But this isn’t about Twitter, or OAuth, or even those specific Ruby libraries. It’s about an antipattern I was reminded of while updating our code and reading the OAuth gem documentation. Here is how it suggests you start the authorization process in your Twitter client app:

@callback_url = "http://127.0.0.1:3000/oauth/callback"
@consumer = OAuth::Consumer.new("key", "secret", :site => "https://agree2")
@request_token = @consumer.get_request_token(:oauth_callback => @callback_url)
session[:request_token] = @request_token
redirect_to @request_token.authorize_url(:oauth_callback => @callback_url)

This code contains a bug that’s bitten me so many times it jumped right off the page:

session[:request_token] = @request_token

Here’s the bug: you just stored the Marshal.dump of some random object in the session. One day, you will refactor this object – change its class name, adjust its instance variables – and next time you deploy, no-one will be able to access your site. It doesn’t matter whether the session is stored in the cookie (and therefore on the user’s computer) or on your servers, the problem is that you’ve stored a representation of state that’s tightly coupled to its implementation.

A simple example

Let’s see this in action. Imagine we have a little Sinatra app with two endpoints. One of these endpoints puts an object in the session, and another one retrieves data from the stored object:

require 'sinatra'
set :sessions, true
set :session_secret, 'some very large random value'

class State
  def initialize(params = {})
    @params = params
  end

  def get
    @params.values.first
  end
end

get '/' do
  session[:state] = State.new(:flow => 'sign_up')
  'Hello'
end

get '/state' do
  session[:state].get
end

We boot the app, and see that it works:

$ curl -i localhost:4567/
HTTP/1.1 200 OK
Content-Type: text/html;charset=utf-8
Content-Length: 5
Set-Cookie: rack.session=BAh7CEk...; path=/; HttpOnly

Hello

$ curl localhost:4567/state -H 'Cookie: rack.session=BAh7CEk...'
sign_up

A little change

So, this seems to work, and we leave the site running like this for a while, and people visit the site and create sessions. Then one day we decide we need to refactor the State class, by changing that hash into an array:

class State
  def initialize(params = [])
    @params = params
  end

  def get
    @params.last
  end
end

get '/' do
  session[:state] = State.new(['sign_up'])
  'Hello'
end

Now if we retry our request we find this buried among the stack traces:

$ curl localhost:4567/state -H 'Cookie: rack.session=BAh7CEk...'

NoMethodError at /state
undefined method `last' for {:flow=>"sign_up"}:Hash

A peek at Rack’s guts

To understand why this happens you need to see how Rack represents the session. Basically, it takes the session hash, such as {:state => State.new(:flow => 'sign_up')}, runs it through Marshal.dump and base64-encodes the result. Here’s what Marshal emits:

>> session = {:state => State.new(:flow => 'sign_up')}
=> {:state=>#"sign_up"}>}
>> Marshal.dump session
=> "\x04\b{\x06:\nstateo:\nState\x06:\f@params{\x06:\tflowI\"\fsign_up\x06:\x06ET"
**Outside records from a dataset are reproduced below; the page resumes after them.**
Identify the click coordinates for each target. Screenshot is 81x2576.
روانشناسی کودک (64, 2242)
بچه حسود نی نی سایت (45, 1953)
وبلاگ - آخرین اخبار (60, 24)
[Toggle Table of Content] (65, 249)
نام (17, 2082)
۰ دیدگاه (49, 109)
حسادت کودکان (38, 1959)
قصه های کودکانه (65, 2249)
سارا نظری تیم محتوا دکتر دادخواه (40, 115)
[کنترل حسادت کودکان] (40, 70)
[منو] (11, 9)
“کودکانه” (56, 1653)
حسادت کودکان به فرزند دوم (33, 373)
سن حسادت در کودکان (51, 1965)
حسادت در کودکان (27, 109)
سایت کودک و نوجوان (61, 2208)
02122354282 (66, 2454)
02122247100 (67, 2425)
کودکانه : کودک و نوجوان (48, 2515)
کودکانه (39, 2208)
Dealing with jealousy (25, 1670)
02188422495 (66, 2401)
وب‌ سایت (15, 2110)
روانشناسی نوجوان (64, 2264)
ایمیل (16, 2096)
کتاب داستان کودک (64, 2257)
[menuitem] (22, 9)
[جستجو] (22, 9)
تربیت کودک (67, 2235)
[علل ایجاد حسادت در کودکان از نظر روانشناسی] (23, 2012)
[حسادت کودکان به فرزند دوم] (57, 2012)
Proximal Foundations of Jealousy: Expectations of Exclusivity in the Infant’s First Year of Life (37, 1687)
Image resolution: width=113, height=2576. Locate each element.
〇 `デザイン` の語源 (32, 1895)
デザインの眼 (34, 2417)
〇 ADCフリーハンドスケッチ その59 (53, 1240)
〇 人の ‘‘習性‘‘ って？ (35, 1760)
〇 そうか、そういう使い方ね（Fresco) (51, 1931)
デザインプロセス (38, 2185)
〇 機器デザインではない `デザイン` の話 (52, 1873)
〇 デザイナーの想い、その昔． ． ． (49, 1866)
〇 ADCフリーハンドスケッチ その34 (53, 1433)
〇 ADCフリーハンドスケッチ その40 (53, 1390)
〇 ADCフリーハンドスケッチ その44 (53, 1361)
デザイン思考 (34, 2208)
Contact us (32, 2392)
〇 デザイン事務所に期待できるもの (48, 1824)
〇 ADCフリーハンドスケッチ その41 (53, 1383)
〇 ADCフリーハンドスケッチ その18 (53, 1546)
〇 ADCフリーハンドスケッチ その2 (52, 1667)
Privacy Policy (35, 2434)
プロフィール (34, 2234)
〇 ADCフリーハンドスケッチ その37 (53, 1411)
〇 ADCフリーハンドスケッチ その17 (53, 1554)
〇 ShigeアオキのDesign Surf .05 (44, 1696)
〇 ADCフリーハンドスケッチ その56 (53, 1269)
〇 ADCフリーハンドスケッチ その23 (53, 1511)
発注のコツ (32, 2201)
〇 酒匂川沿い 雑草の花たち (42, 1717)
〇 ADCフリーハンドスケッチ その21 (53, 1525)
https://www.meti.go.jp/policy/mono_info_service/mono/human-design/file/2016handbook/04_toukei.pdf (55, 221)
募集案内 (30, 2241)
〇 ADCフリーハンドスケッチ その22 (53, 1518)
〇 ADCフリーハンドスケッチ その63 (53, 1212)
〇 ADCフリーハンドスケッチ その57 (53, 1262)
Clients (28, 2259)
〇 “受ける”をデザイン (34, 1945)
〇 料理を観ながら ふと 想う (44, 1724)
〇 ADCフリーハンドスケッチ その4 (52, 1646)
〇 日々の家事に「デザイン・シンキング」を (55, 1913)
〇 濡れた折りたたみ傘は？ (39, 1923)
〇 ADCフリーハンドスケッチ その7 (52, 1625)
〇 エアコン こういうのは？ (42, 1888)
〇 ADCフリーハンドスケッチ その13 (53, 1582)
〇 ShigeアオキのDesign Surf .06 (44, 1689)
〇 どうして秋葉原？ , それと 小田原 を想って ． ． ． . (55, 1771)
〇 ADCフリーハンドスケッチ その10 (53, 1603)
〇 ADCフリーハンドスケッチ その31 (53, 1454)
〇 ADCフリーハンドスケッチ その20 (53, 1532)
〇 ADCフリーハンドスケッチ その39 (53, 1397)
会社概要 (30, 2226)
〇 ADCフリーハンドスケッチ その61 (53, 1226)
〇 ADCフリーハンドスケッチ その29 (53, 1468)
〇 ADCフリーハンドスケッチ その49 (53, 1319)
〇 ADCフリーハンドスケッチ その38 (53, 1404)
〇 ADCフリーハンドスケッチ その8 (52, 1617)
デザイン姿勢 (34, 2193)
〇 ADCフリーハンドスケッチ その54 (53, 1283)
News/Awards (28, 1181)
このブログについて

Marshal produces a literal representation of the object – its class, its instance variables and their values. It is a snapshot of the object that can be completely reconstructed later through Marshal.load.

When you store objects in the session, you are dumping part of your program’s implementation into storage and, if you use cookie-stored sessions, sending that representation to the user for them to give back later. Now, fortunately, cookies are signed by Rack using HMAC-SHA1 so the user should not be able to construct arbitrary Marshal output and inject objects into your program – don’t forget to set :session_secret unless you want people sending forged objects to you! But there is still the problem that your code is effectively injecting objects into processes running in the future, when those objects may no longer be valid.

If you change the name of a class, then Marshal.load will fail, and you’ll get an empty session object. But if all the types referenced in the session dump still exist, it will happily reconstruct all those objects and their state may not reflect what the current process expects.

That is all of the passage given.